So here is an article that will speak more clearly on the Climate Change debate the the compromise between the US and the European Nations. I’m usually not very in tune with all the political talks but this one I have been paying close attention to. As American’s do you think the majority of people believe in Global Warming/Climate Change? Do you think we are doing everything we can to prevent a major katastrophe in the future? I really believe that we need to be less dependant on oil driven modes of transportation; and really stiving for the use of renewable energies. There are some things in which oil will always be need for but transportation need not be one of them. We have the technology available today to provide us with multiple different types of renewable energy sources for our transportation. However; unless drastic measures are taken in the U.S. we will never see those resources in use to their potential. Do I think E-85 is the answer; not by itself. Do I think Hybrid is the answer; not by itself. There are so many other scientific advances out there; the one I hear the most about is the hydrogen fuel cell; which I’d really like to learn more about. What will it take for the U.S. to break loose from the demands on oil?
By CHARLES J. HANLEY, AP Special Correspondent 1 minute ago
BALI, Indonesia – The U.S. and Europe headed toward a compromise solution Friday at the U.N. climate conference, breaking a deadlock over how ambitious the goal should be in negotiating future cutbacks in global warming gases, the German environment minister said.
“I think the situation is good and the climate in the climate conference is good, and we will have success in the end,” Sigmar Gabriel told reporters, declining to give details of the talks.
The outcome may help determine how high the planet’s temperatures rise for decades to come.
In the final day of the two-week conference, delegates sparred over the wording of a conference final document until 2:30 a.m. Drafters then retired to craft new formulations in contentious passages — notably the European Union‘s suggestion of a goal of emissions reductions from 25 percent to 40 percent below 1990 levels by 2020.
Trying to break the deadlock, Indonesian Environment Minister Rachmat Witoelar — the conference president — later proposed revised language dropping those mid-range numbers but still reaffirming that emissions should be reduced at least by half by 2050.

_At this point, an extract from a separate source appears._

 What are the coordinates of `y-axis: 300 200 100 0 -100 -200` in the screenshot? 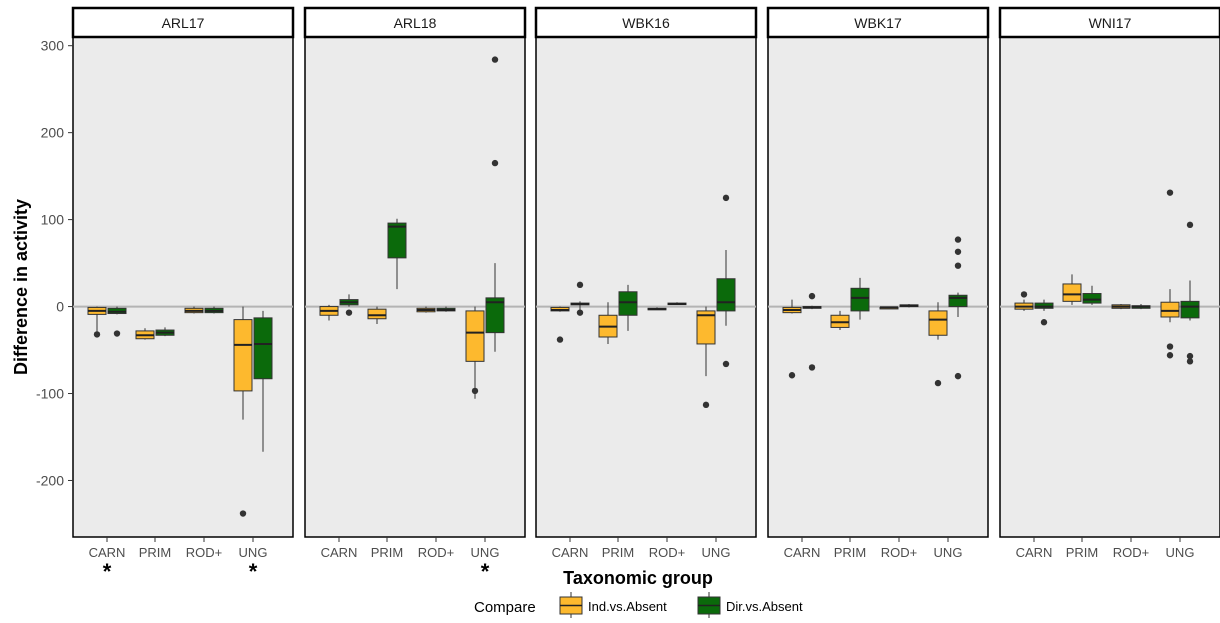 It's located at (54, 263).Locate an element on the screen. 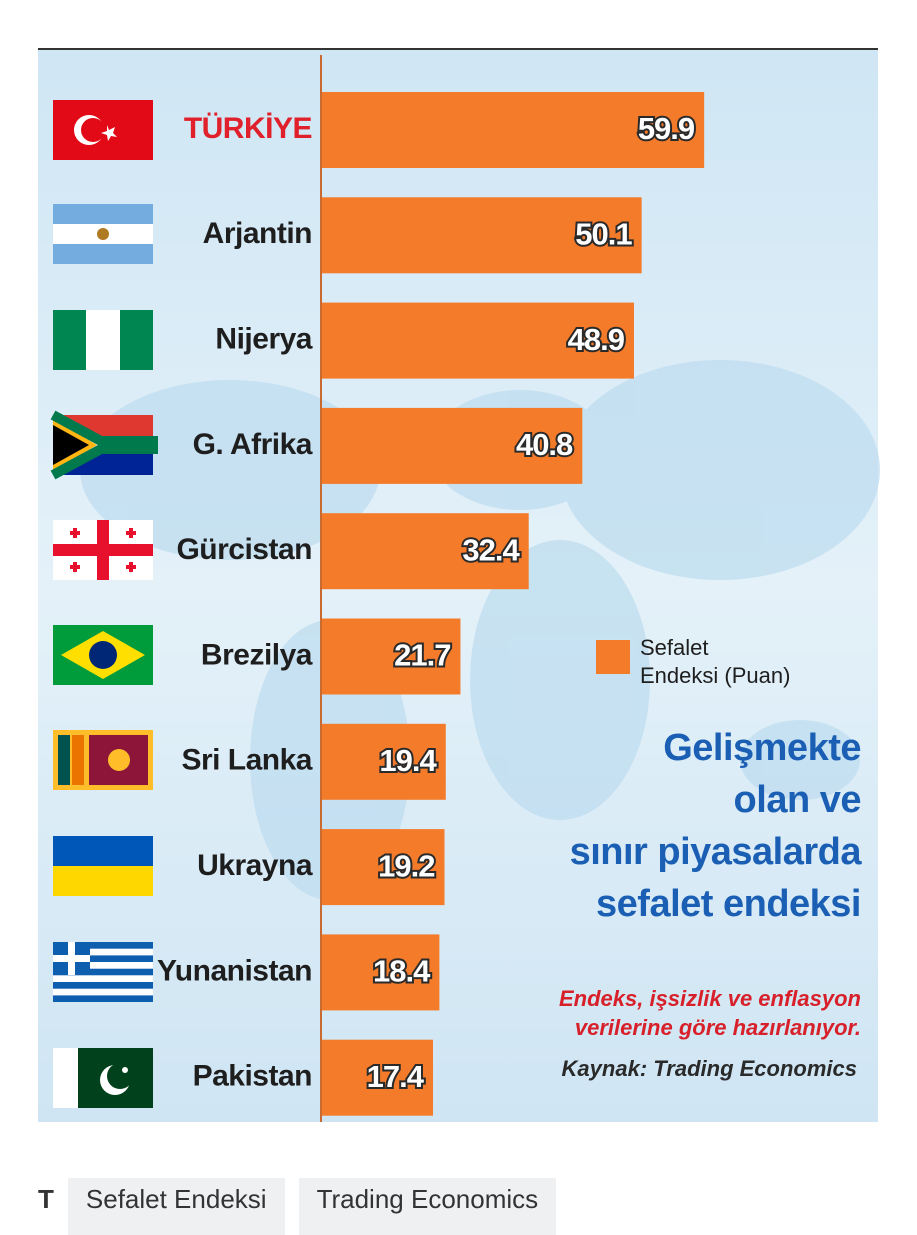 The width and height of the screenshot is (917, 1235). value-label: 17.4 is located at coordinates (396, 1076).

The U.N. climate chief, Yvo de Boer, told reporters the mid-range 25 percent to 40 percent was implicit — “an inevitable stop on that road” — in the 50 percent goal by 2050.
Witoelar’s proposal gave the two sides room to work out the long-expected compromise, producing a relatively vague mandate for two years of negotiations.
“We are sure we are able to reach an agreement,” said Gabriel. “All parties are ambitious to tackle climate change and to have success and the development of the international climate policy.”
The annual assembly’s main goal was to launch negotiations for a regime of deeper emissions reductions to succeed the Kyoto Protocol, which requires 37 industrial nations to cut output of carbon dioxide and other greenhouse gases by 5 percent below 1990 levels by 2012.
The United States is the only major industrial nation to reject Kyoto. The Bush administration instead favors a voluntary approach — each country deciding how it can contribute — over internationally negotiated and legally binding commitments.
For years, the rest of the world has sought to bring the Americans into the framework of international mandates. At this point, however, many seem resigned to waiting for a change in White House leadership after the 2008 U.S. election.
In a series of landmark reports this year, the U.N.’s network of climate scientists warned of severe consequences — from rising seas, droughts, severe weather, species extinction and other effects — without sharp cutbacks in emissions of the industrial, transportation and agricultural gases blamed for warming.
To avoid the worst, emissions should be reduced by 25 percent to 40 percent below 1990 levels by 2020, the Nobel Peace Prize-winning panel said.
The Kyoto Protocol nations have accepted that goal, and the numbers were written into early versions of the Bali conference’s final document — not as a binding target, but as a suggestion in the preamble. The text also called for “comparability of efforts” — that is, U.S. cuts comparable to those of other industrial nations.
The U.S. delegation immediately opposed any inclusion of such numbers, complaining they would tend to “drive the negotiations in one direction,” as U.S. negotiator Harlan Watson put it.
In a countermove, the Americans early Friday had submitted amendments that would introduce the idea of voluntary cutback programs.
Environmentalists accused the U.S. of trying to wreck future talks.
“The United States in particular is behaving like passengers in first class in a jumbo jet, thinking a catastrophe in economy class won’t affect them,” said Tony Juniper, a spokesman for a coalition of environmentalists here. “If we go down, we go down together, and the United States needs to realize that very quickly.”
The European Union had threatened to withdraw from separate U.S.-led climate talks if Bali did not endorse the numbers.
President Bush started those talks at the White in September, seeking pledges from 16 other nations to curtail greenhouse gases according to their own formula. The 16 countries are responsible for 80 percent of global emissions.
On Friday morning, Gabriel said the Americans were being constructive on some issues, but Russia was now arguing against the target range. Russia, Japan and Canada have often sided with Washington at these talks.
The draft final document also calls for developing countries to take new steps toward restraining growth in their emissions. The exemption of fast-growing economies like China and India from the Kyoto pact was a major U.S. complaint.